* What this task involves: Your reply should consist only of the lines from the one with "This screenshot has width=333, height=721." through the end of the entries, transcribed exactly. Pictures stay out.

Stored data entries
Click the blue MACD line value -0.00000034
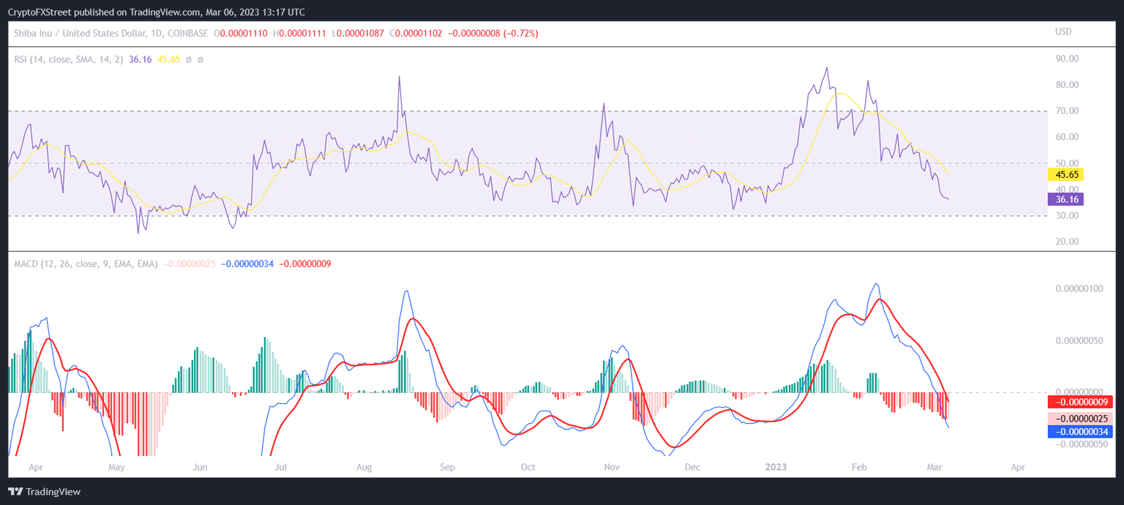[x=248, y=263]
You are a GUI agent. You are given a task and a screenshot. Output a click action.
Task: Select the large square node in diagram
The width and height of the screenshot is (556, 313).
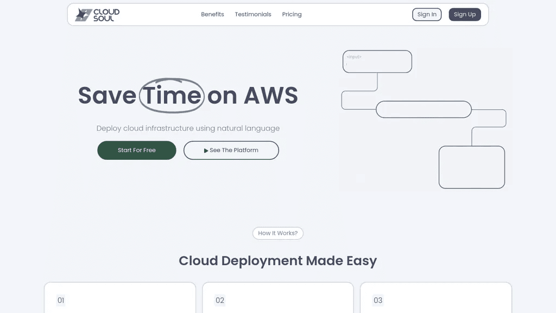tap(472, 167)
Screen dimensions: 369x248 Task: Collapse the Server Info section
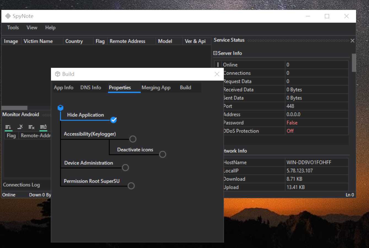coord(215,53)
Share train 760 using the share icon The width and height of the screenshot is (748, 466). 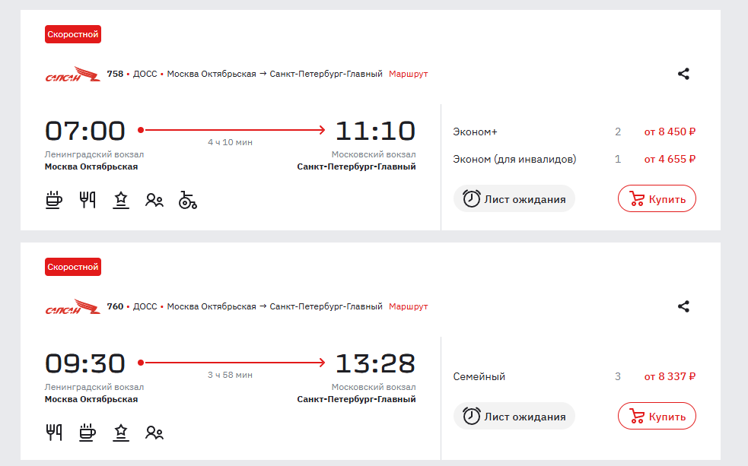pyautogui.click(x=683, y=306)
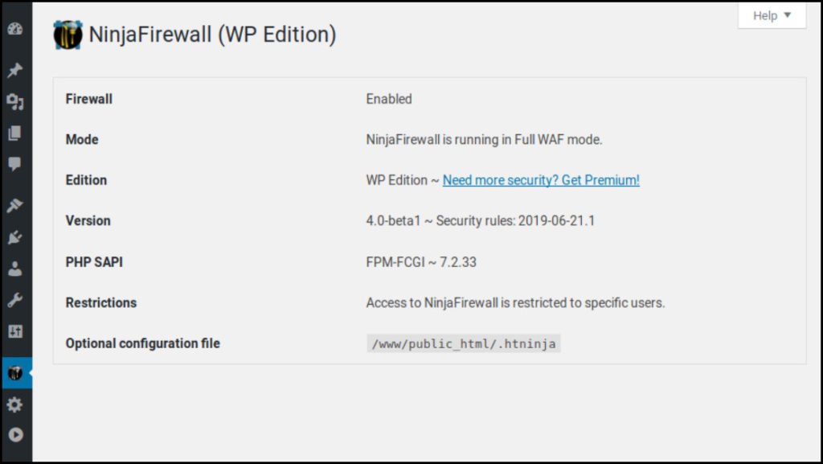
Task: Click the gear icon in the sidebar
Action: click(x=14, y=404)
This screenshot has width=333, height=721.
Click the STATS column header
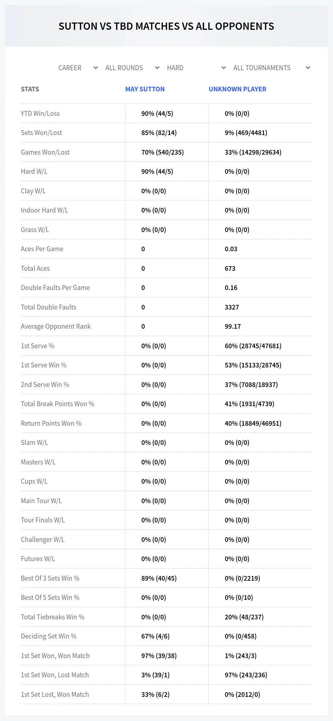point(30,89)
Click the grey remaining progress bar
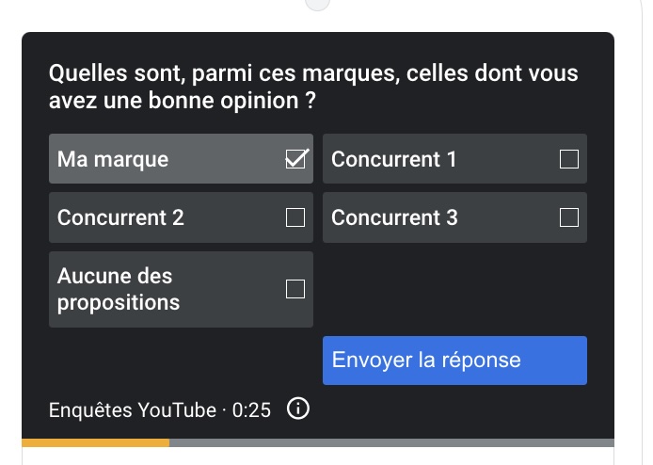The image size is (653, 465). (391, 442)
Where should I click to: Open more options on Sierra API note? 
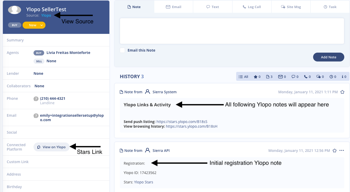point(342,151)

* Completed exercise:
This screenshot has width=333, height=721.
Click the STATS column header
point(30,89)
Click the grey remaining progress bar
The image size is (653, 465). (391, 442)
Where should I click to: Open more options on Sierra API note? 
point(342,151)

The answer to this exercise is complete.